2. The method of claim 1 in which the acetate and benzyl protecting groups are cleaned at room temperature.

3. The method of claim 1 in which is the sodium methoxide is replaced by a methoxide having and anion selected from the group consisting of lithium, potassium, risbridium, cesium, magnesium, calcium, zinc, manganese, piperazine, morpholine, pyridine, imidazoles, quinine, and quinidine.

4. The method of claim 3 in which the acetate and benzyl protective groups are cleaned at room temperature.

5. An improved method of synthesizing pancratistatin prodrug comprising, selecting pancratistatin as a starting material and obtaining a protected phosphate intermediate by means of utilizing dibenzyl phosphite techniques.

6. A method according to claim 5 containing the additional steps of: selectively acetylating the C ring hydroxyl groups of said pancratistatin to obtain a pentaacetoxy derivative.
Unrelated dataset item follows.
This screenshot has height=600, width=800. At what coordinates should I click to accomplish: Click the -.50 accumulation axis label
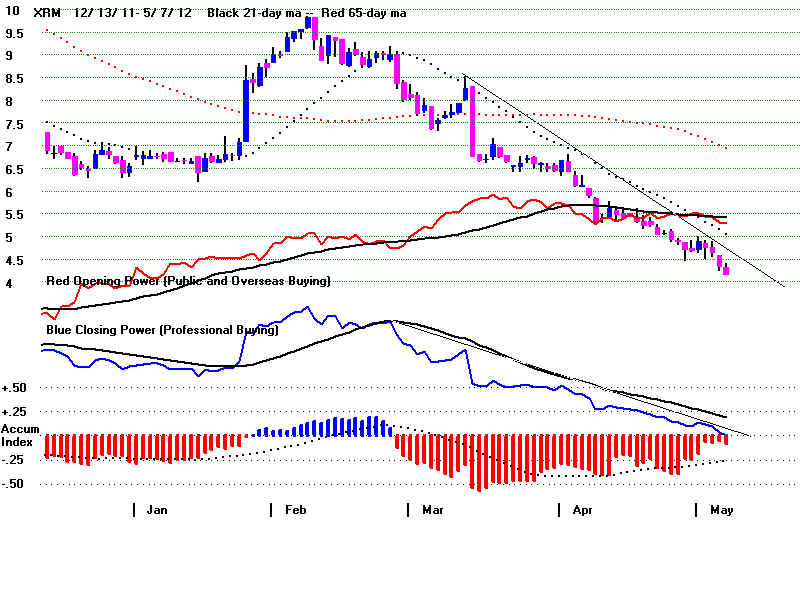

7. A method according to claim 6 containing the additional step of converting said pentaacetoxy derivative to a tetraacetate derivative.

8. A method according to claim 7 containing the additional step of reacting said tetraacetate with said dibenzyl phosphite in the presence of carbon tetrachloride to obtain a dibenzylphosphate derivative.

9. A method according to claim 8 wherein said dibenzyl phosphate was deacetylated in the presence of sodium methoxide.

10. A method according to claim 9 containing the additional step of catalytic hydrogenation of said deacetylated dibenzyl phosphate.

11. A method according to claim 9 containing the additional step of treating said phosphoric acid derivative with sodium methoxide to obtain a disodium phosphate pancratistatin prodrug.

12. A method according to claim 9 wherein said phosphoric acid derivative is treated with an appropriate base so as to replace the Phosphorous atom with an ion or molecule selected from the group of structures set forth in FIG. 1 denoted as 2a-2o inclusive.